**SOURCE RECORDS:**
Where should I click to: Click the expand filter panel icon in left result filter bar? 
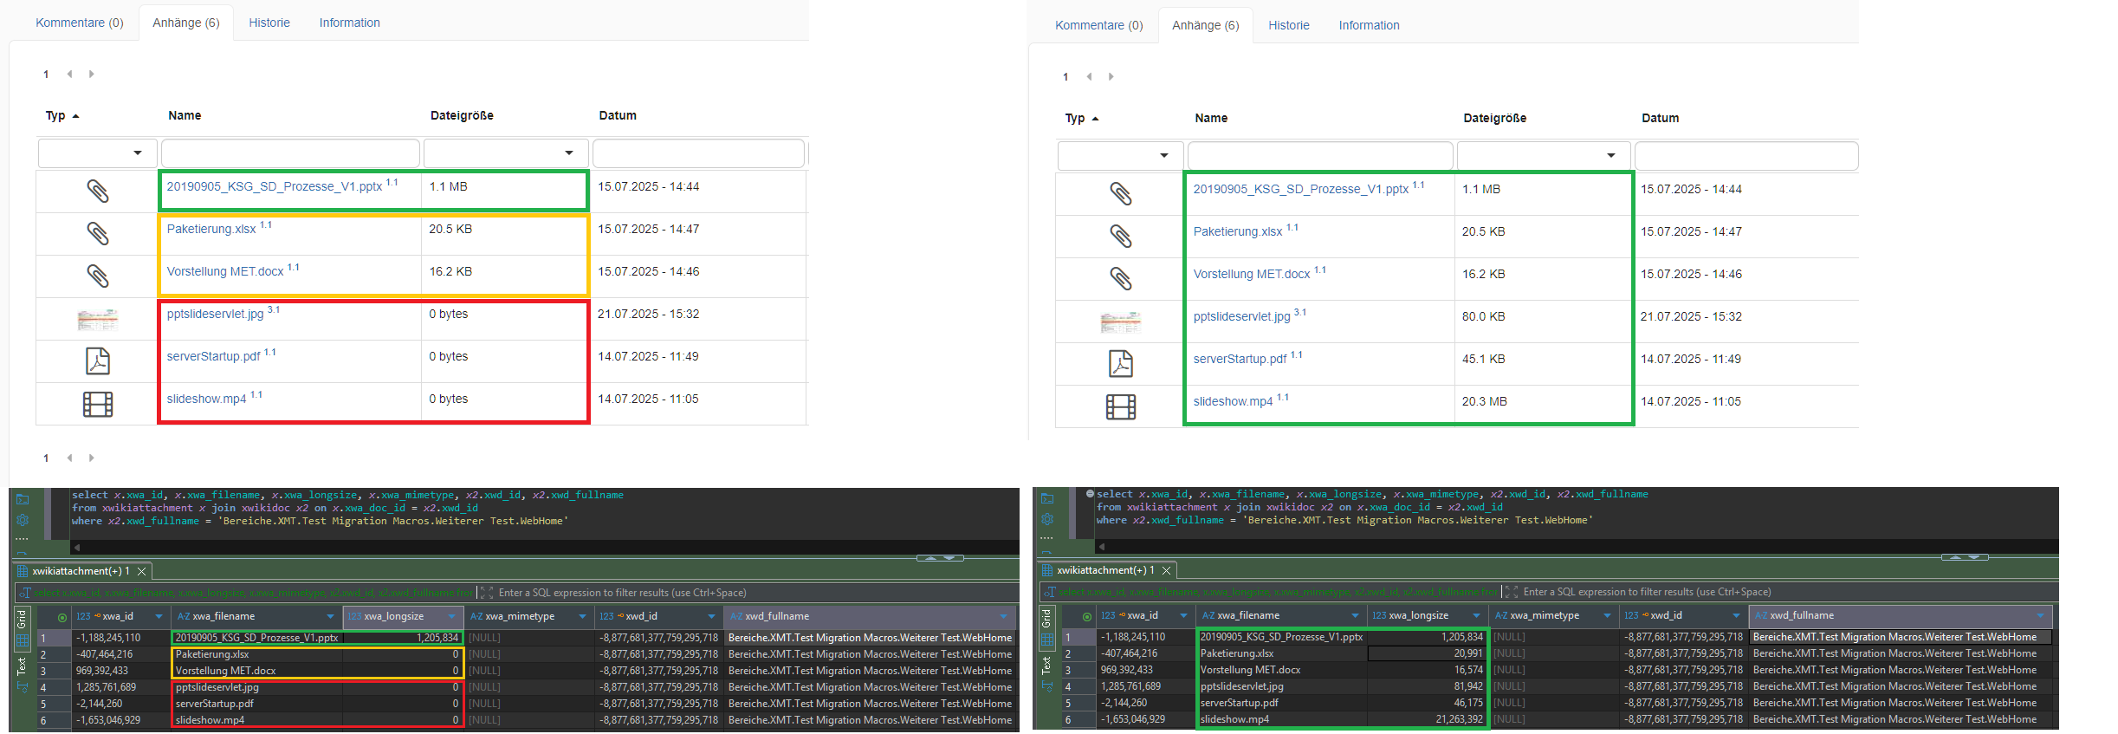[x=486, y=593]
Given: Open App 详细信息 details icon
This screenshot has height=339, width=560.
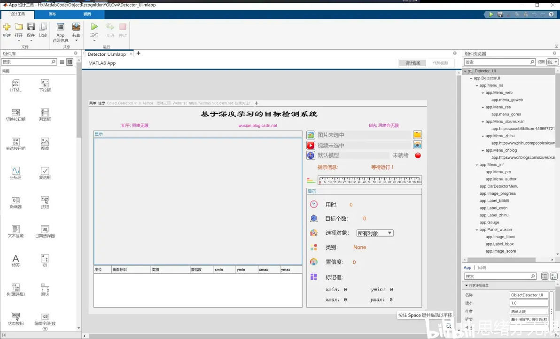Looking at the screenshot, I should click(x=61, y=27).
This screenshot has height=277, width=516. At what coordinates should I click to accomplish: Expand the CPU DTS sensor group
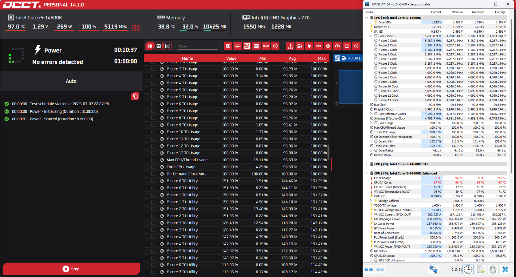tap(366, 164)
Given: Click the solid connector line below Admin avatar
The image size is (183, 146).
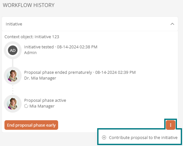Looking at the screenshot, I should (13, 63).
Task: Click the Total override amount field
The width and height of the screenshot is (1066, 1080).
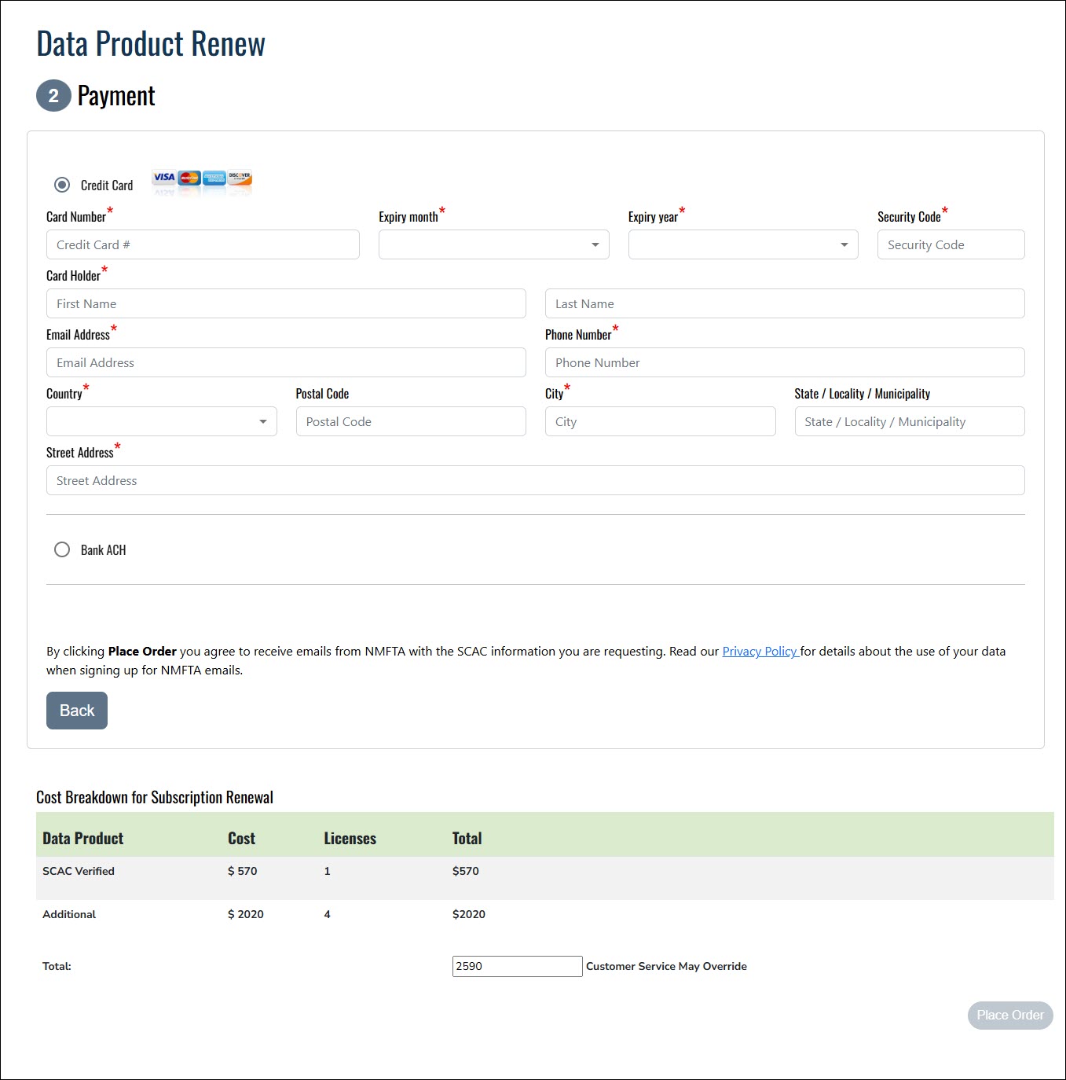Action: tap(517, 966)
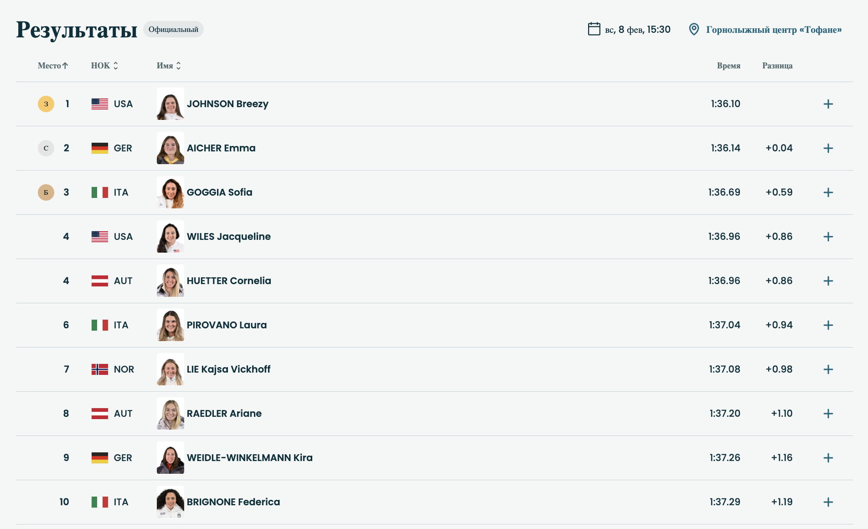Toggle sorting by Имя column
This screenshot has width=868, height=529.
(169, 66)
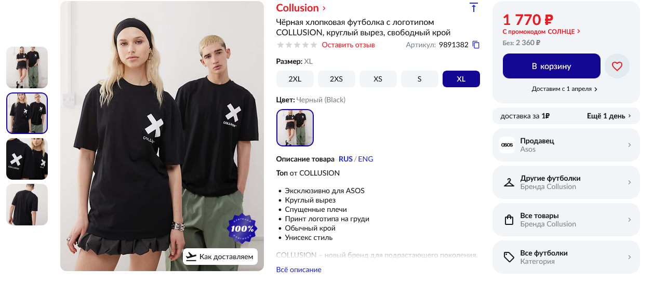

**TASK DETAILS:** Print the records again exactly, without the pictures.

**COMPLETED EXERCISE:**
Where should I click to: Click the expand filter panel icon in left result filter bar? 
[x=486, y=593]
Given: Open App 详细信息 details icon
This screenshot has height=339, width=560.
Looking at the screenshot, I should click(x=61, y=27).
This screenshot has height=277, width=516. At what coordinates should I click to accomplish: Expand the CPU DTS sensor group
tap(366, 164)
Given: Click the solid connector line below Admin avatar
The image size is (183, 146).
Looking at the screenshot, I should (13, 63).
Task: Click the Total override amount field
The width and height of the screenshot is (1066, 1080).
Action: tap(517, 966)
Toggle sorting by Имя column
This screenshot has width=868, height=529.
(169, 66)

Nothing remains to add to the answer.